====== Raw data
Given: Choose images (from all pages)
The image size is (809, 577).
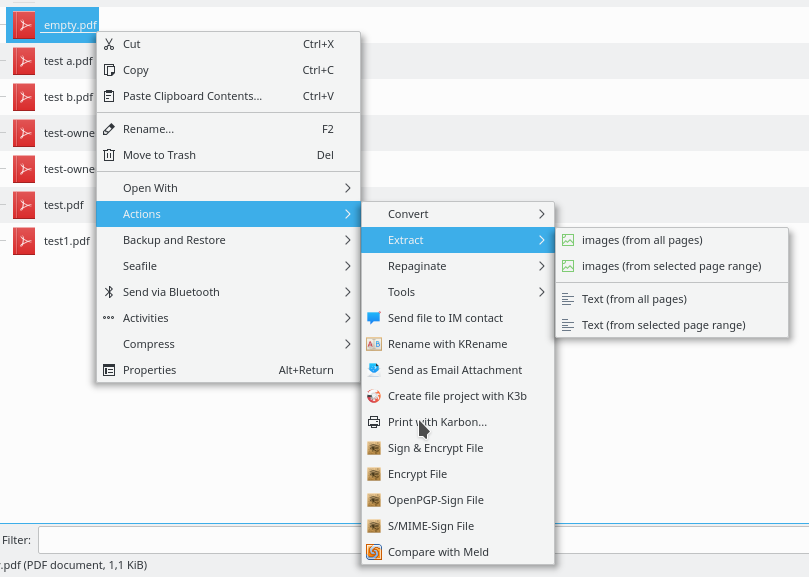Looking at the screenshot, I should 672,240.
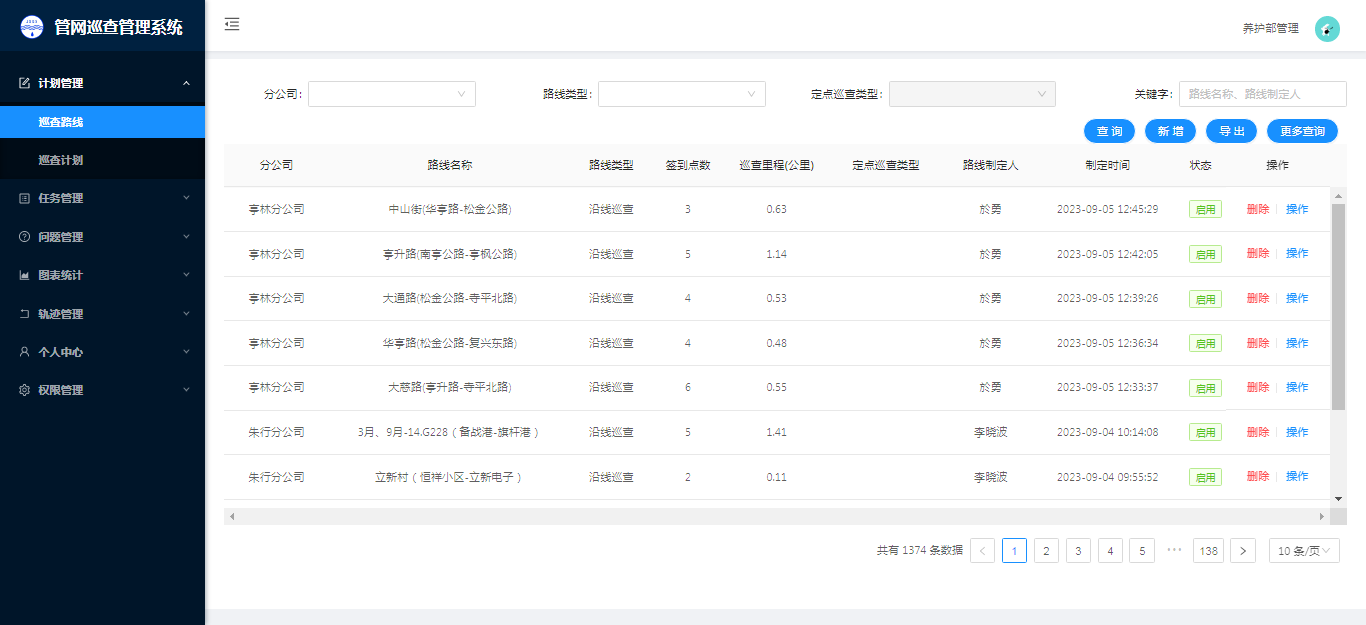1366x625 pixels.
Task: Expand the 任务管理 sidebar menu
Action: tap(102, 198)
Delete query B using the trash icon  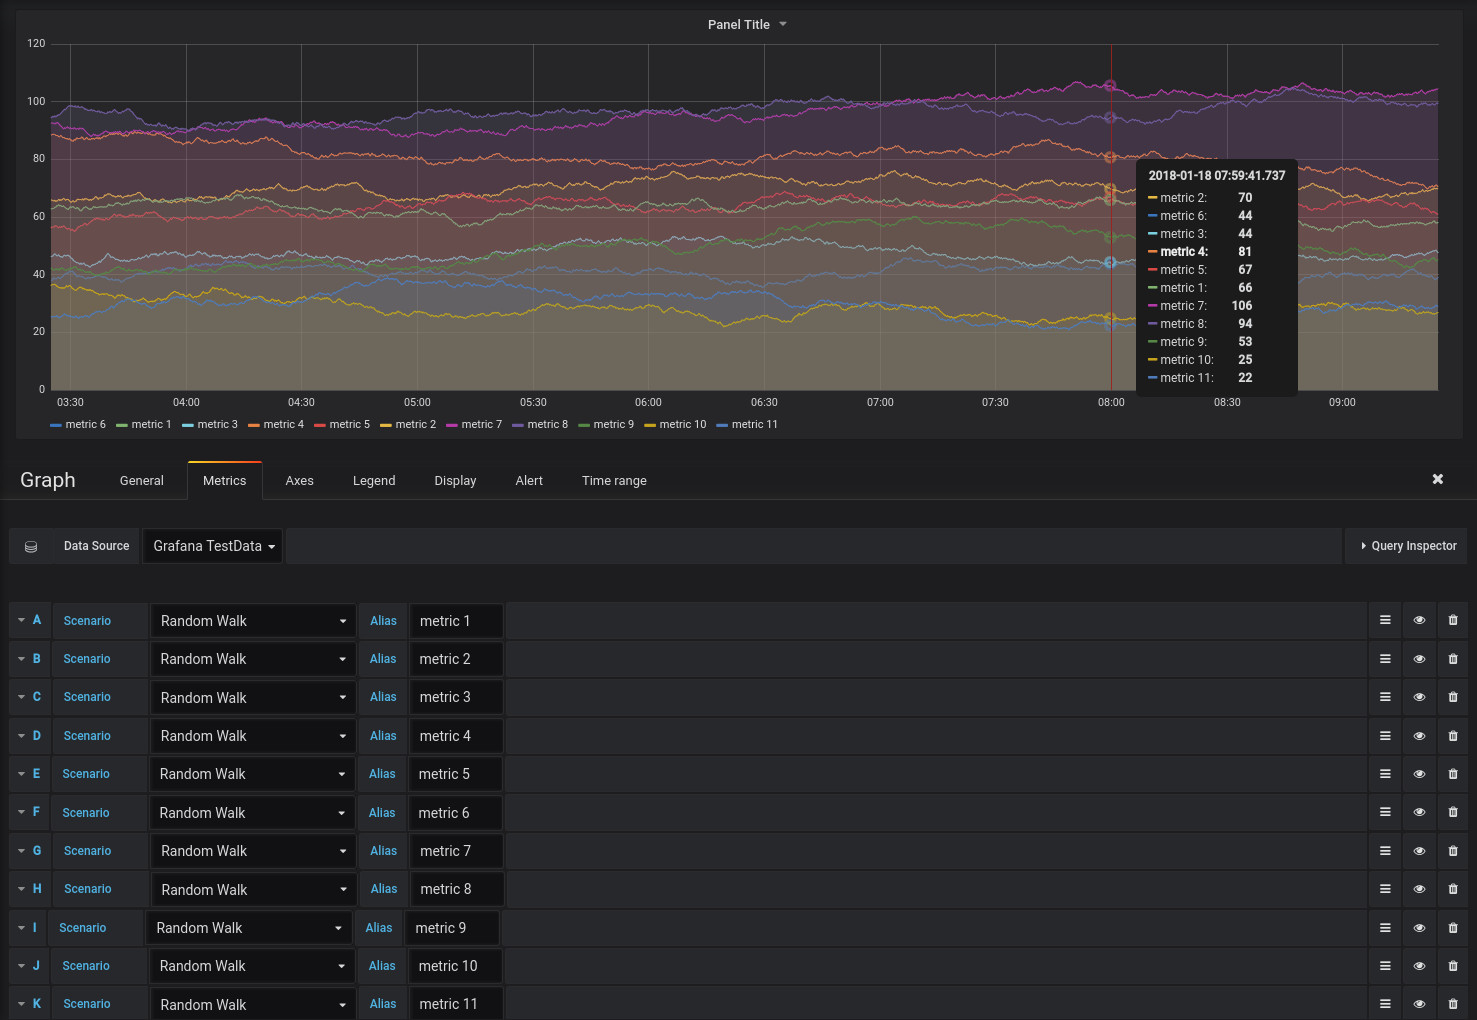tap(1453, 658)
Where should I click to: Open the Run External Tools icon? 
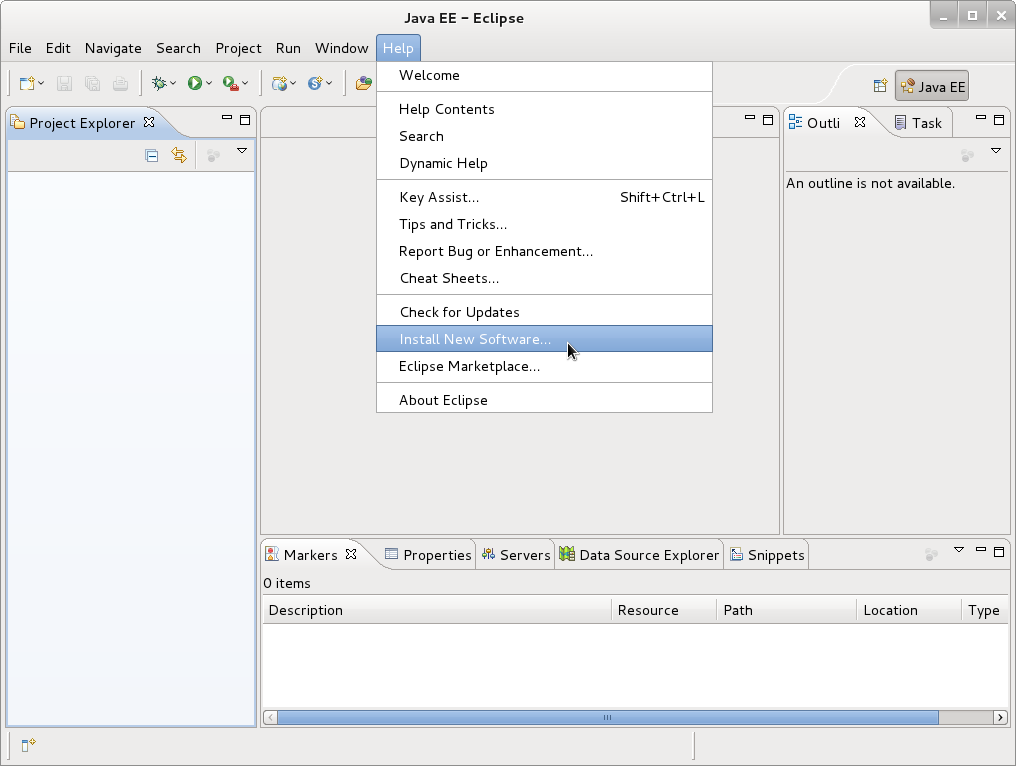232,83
============
====== Raw data
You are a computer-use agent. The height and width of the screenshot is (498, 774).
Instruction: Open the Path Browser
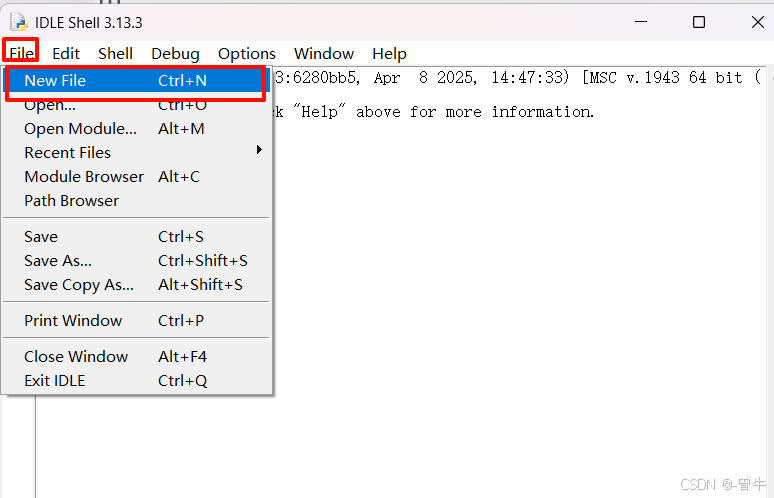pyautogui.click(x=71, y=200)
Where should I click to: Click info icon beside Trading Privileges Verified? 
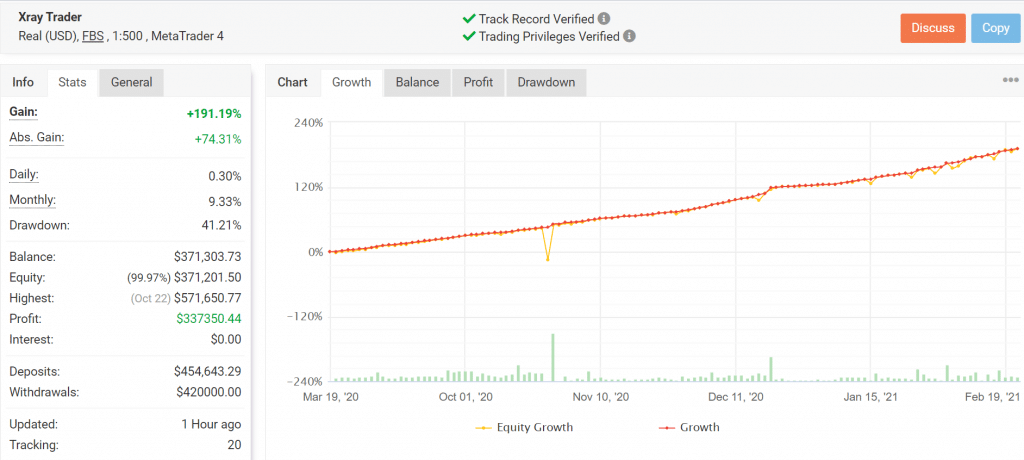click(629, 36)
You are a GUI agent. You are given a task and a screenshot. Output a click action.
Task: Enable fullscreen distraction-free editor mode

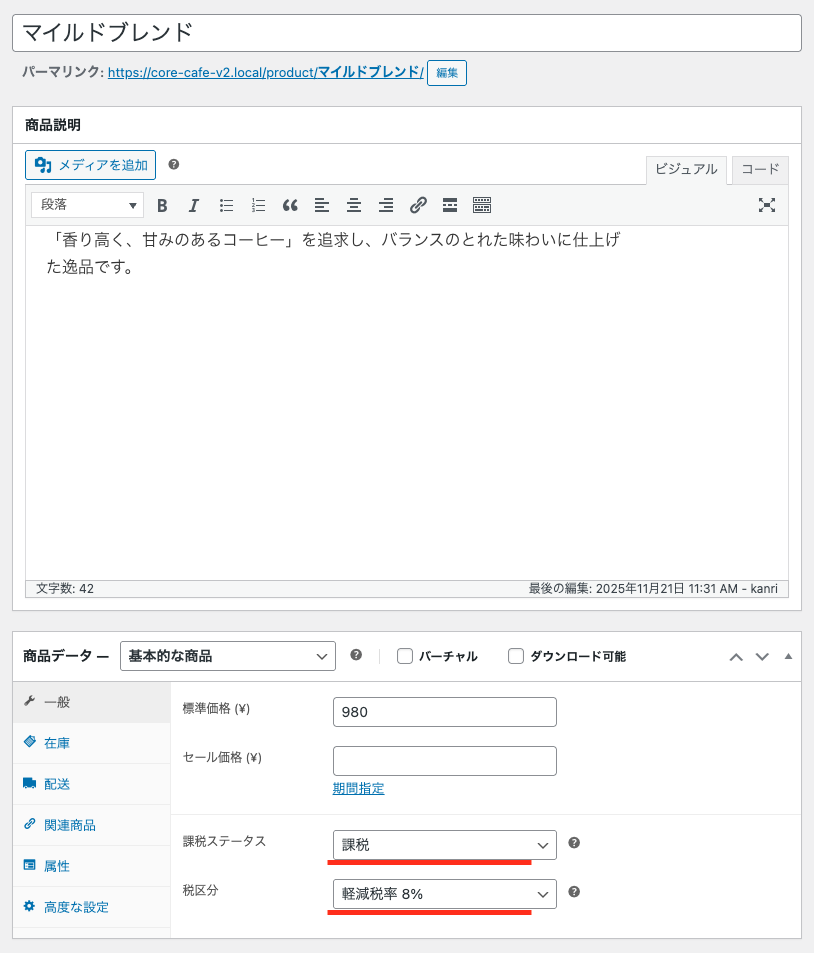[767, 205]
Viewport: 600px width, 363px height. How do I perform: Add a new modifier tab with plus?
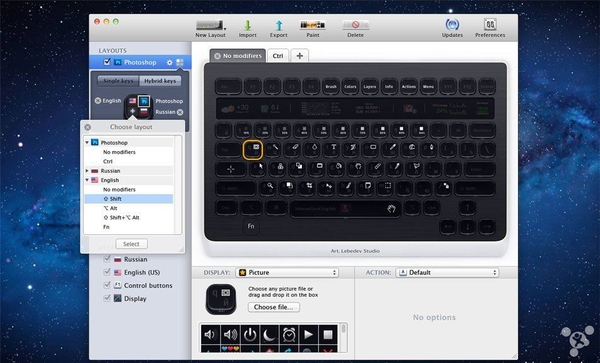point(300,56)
============
• **Goal**: Format everything from the line containing "You are a GUI" down to the line containing "point(300,56)" as a two-column CSV with the headers instruction and location, one row per record. Put each value in a single quoted field with line breaks replaced by spaces, and leave the pictures out.

• **Answer to the exercise**:
instruction,location
"You are a GUI agent. You are given a task and a screenshot. Output a click action. Task: Enable fullscreen distraction-free editor mode","[767, 205]"
"Viewport: 600px width, 363px height. How do I perform: Add a new modifier tab with plus?","point(300,56)"